Work to complete: This task asks for the lines from the one with "At what coordinates" to the final line below, repeated exactly, with pictures omitted.

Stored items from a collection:
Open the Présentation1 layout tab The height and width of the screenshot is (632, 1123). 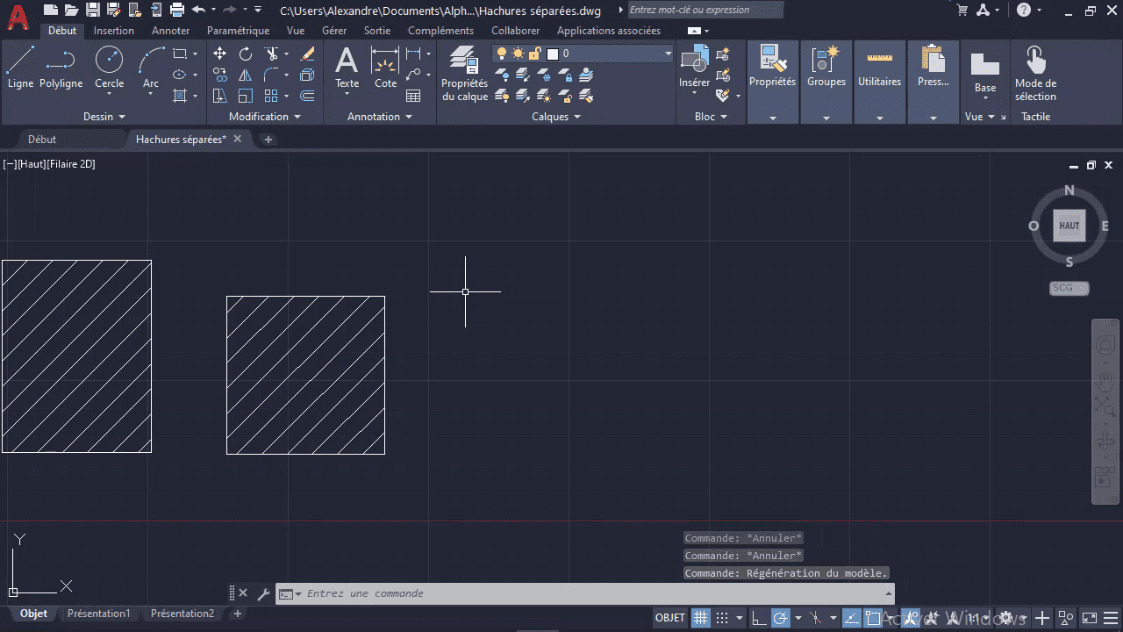[x=99, y=613]
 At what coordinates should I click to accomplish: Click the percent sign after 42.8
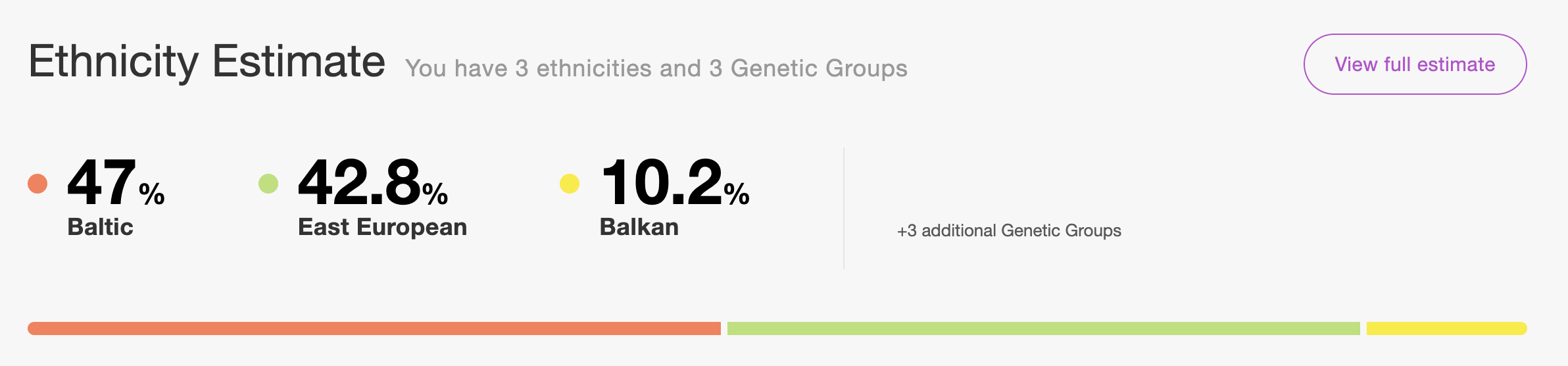tap(435, 194)
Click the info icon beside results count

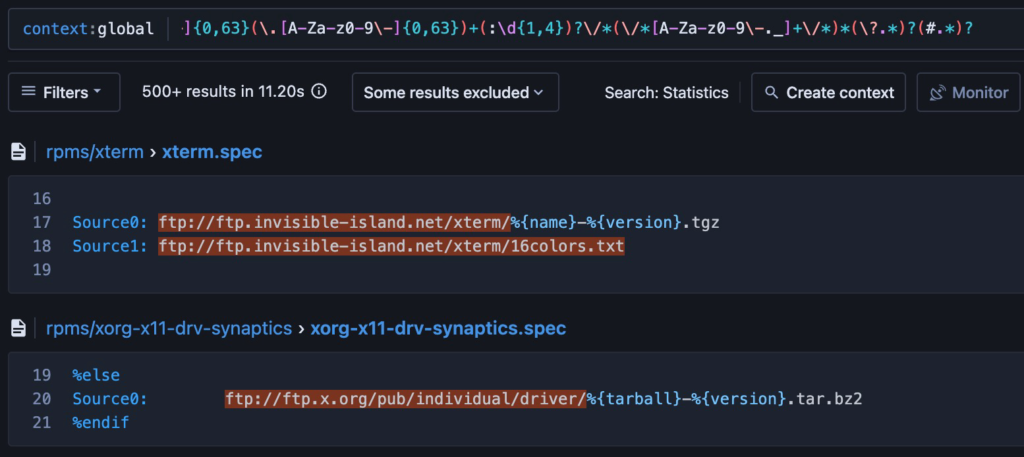coord(319,92)
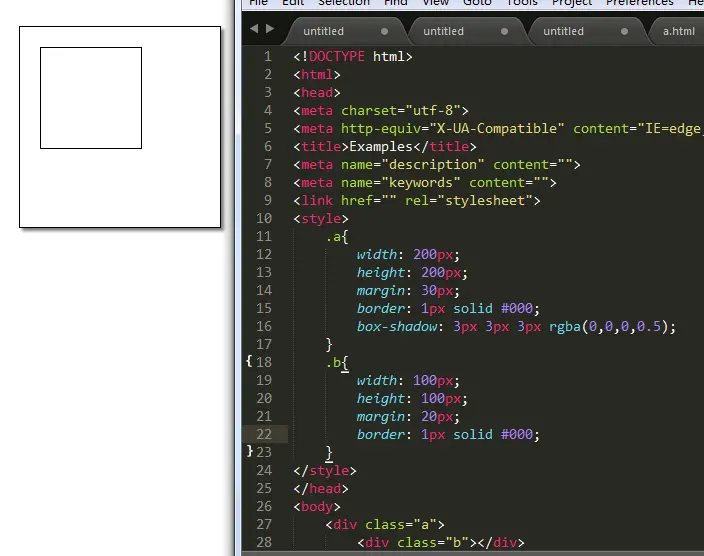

Your solution:
 At what coordinates should I click to accomplish: Click the percent sign after 42.8
tap(435, 194)
Click the info icon beside results count

coord(319,92)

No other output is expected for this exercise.